Department of General and Visceral Surgery, Robert-Bosch-Hospital, Stuttgart, Germany.
Head Neck. 2011 Jul;33(7):976-84. doi: 10.1002/hed.21564. Epub 2010 Nov 10.
Continuous intraoperative neuromonitoring (CIONM) via vagal nerve stimulation (VNS) is a new option for recurrent laryngeal nerve (RLN) protection during thyroid surgery. The aim of this study was to evaluate the safety of VNS for CIONM and to assess its effects on the autonomic nervous system (ANS) through analyzing heart rate variability (HRV).
In a prospective, nonrandomized controlled study 5 patients received VNS for CIONM and 5 were operated on with conventional intermittent intraoperative neuromonitoring (IONM). HRV was analyzed in accord with patient-specific reference values.

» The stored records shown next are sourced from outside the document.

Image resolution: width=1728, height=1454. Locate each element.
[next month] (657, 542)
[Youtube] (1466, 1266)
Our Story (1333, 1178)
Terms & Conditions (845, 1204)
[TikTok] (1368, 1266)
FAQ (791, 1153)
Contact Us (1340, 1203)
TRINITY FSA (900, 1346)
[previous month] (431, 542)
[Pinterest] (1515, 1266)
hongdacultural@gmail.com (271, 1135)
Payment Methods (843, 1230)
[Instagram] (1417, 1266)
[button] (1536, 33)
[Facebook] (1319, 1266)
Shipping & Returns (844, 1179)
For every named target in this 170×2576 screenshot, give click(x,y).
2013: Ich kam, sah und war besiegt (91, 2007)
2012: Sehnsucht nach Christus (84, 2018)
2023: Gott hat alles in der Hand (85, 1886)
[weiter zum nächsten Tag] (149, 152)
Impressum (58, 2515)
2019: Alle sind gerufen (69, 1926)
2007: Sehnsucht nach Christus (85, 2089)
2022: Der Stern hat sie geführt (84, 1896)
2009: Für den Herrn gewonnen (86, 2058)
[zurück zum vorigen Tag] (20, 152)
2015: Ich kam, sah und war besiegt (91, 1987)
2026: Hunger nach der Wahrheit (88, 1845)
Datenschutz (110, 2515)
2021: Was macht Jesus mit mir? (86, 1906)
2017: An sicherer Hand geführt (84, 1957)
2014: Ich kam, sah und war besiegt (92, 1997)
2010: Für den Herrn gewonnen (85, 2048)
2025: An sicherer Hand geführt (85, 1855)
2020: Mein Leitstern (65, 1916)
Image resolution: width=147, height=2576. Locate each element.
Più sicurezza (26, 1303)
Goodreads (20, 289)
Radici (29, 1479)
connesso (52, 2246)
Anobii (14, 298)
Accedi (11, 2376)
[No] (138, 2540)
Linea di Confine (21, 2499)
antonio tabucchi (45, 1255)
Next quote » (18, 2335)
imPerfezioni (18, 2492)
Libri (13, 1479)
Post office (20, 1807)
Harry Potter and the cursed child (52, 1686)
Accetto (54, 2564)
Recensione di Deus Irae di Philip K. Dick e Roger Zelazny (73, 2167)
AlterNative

VNS resulted in significantly altered ANS balance. Relative parasympathetic activity increased during VNS. Yet, no relevant cardiac arrhythmias or hemodynamic alterations were observed during VNS.
HRV analysis revealed a distinct impact of VNS for CIONM on ANS balance. VNS caused parasympathetic predominance that was not countered by increased sympathetic activity.
通过迷走神经刺激(VNS)进行连续术中神经监测(CIONM)是甲状腺手术中保护喉返神经(RLN)的新选择。本研究旨在评估 VNS 用于 CIONM 的安全性,并通过分析心率变异性(HRV)来评估其对自主神经系统(ANS)的影响。
在一项前瞻性、非随机对照研究中,5 例患者接受 VNS 进行 CIONM,5 例患者接受常规间断术中神经监测(IONM)进行手术。根据患者的特定参考值分析 HRV。
VNS 导致 ANS 平衡明显改变。在 VNS 期间,相对副交感神经活动增加。然而,在 VNS 期间未观察到相关的心律失常或血液动力学改变。
HRV 分析显示 VNS 对 CIONM 对 ANS 平衡有明显影响。VNS 导致副交感神经优势,而交感神经活动没有增加来对抗。